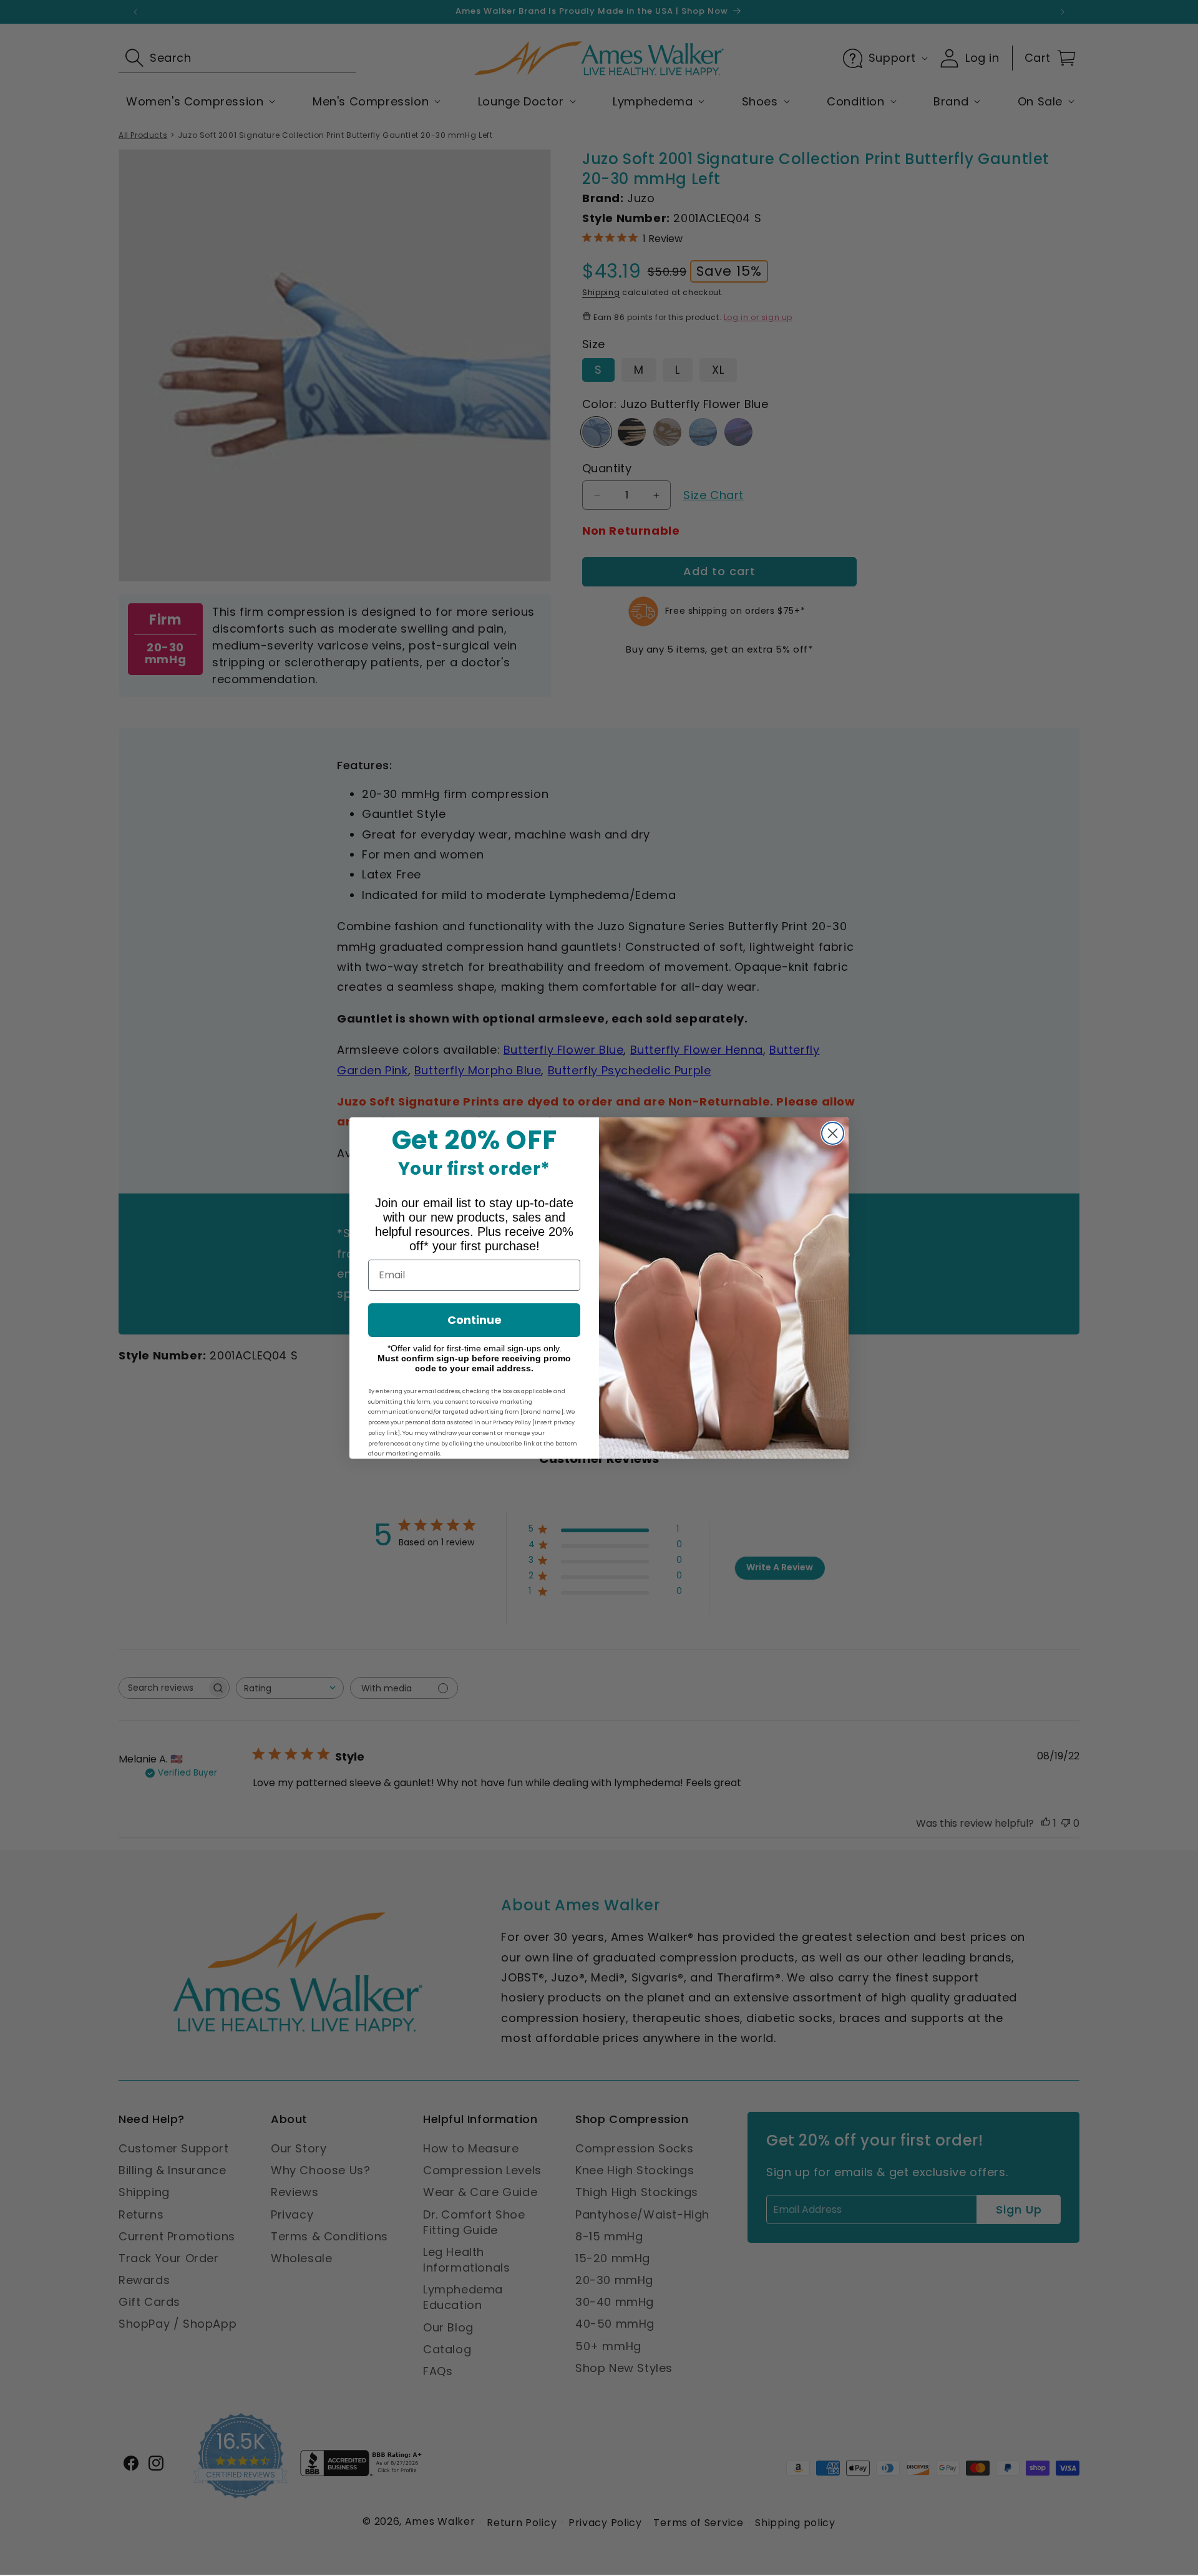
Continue (474, 1320)
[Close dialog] (833, 1133)
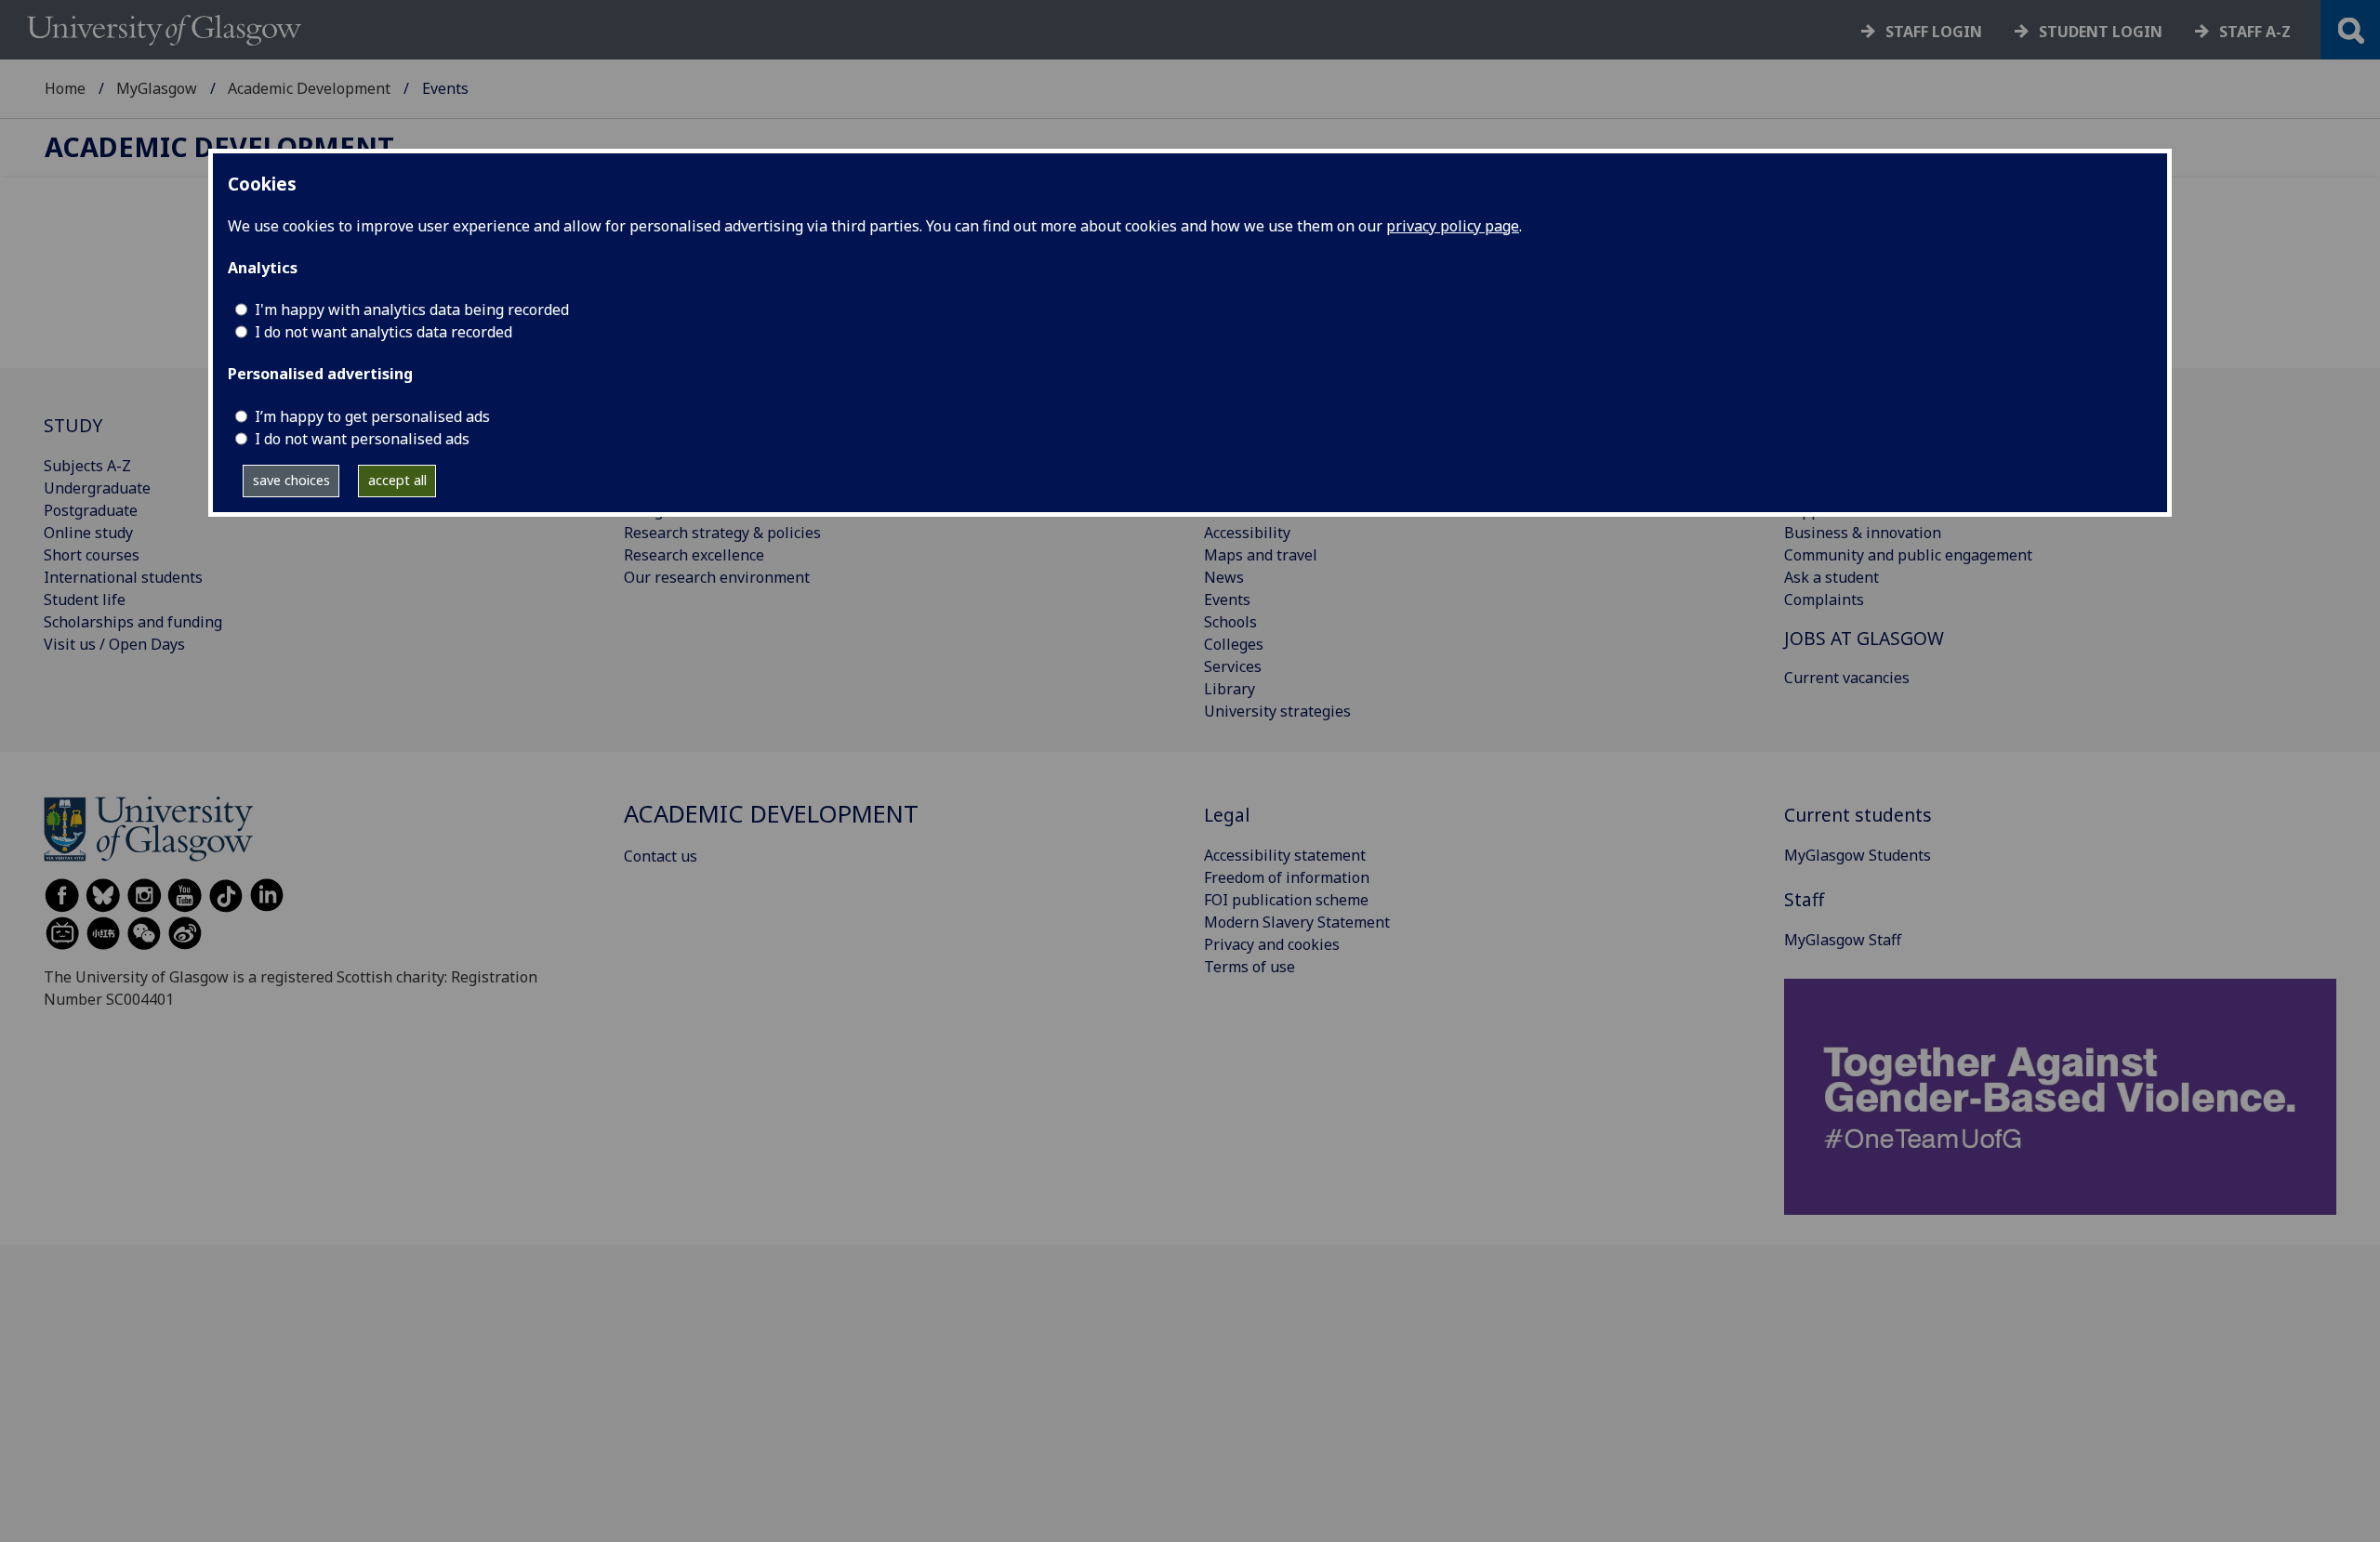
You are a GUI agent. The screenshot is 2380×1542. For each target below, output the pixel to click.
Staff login (1933, 31)
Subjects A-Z (87, 465)
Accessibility (1247, 532)
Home (65, 88)
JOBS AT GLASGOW (1864, 638)
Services (1233, 666)
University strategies (1277, 711)
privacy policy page (1452, 226)
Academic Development (309, 88)
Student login (2100, 31)
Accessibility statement (1285, 855)
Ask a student (1831, 577)
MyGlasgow (156, 88)
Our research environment (717, 577)
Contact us (660, 856)
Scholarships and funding (133, 622)
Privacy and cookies (1272, 944)
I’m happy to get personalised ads (372, 416)
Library (1229, 689)
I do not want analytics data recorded (383, 332)
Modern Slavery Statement (1297, 922)
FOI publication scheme (1286, 900)
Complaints (1824, 599)
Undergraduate (97, 488)
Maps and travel (1260, 555)
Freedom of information (1286, 877)
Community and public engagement (1908, 555)
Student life (85, 599)
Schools (1230, 622)
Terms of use (1249, 966)
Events (1227, 599)
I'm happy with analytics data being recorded (412, 309)
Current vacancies (1847, 677)
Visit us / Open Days (114, 644)
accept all (397, 480)
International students (123, 577)
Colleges (1233, 644)
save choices (291, 480)
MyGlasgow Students (1857, 855)
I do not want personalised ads (362, 438)
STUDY (73, 425)
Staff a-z (2255, 31)
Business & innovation (1862, 532)
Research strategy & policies (722, 532)
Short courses (91, 555)
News (1224, 577)
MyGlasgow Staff (1842, 939)
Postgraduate (91, 510)
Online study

= = =

• What is required: Please report every line among the entries that includes "MyGlasgow".

• Task result:
MyGlasgow (156, 88)
MyGlasgow Students (1857, 855)
MyGlasgow Staff (1842, 939)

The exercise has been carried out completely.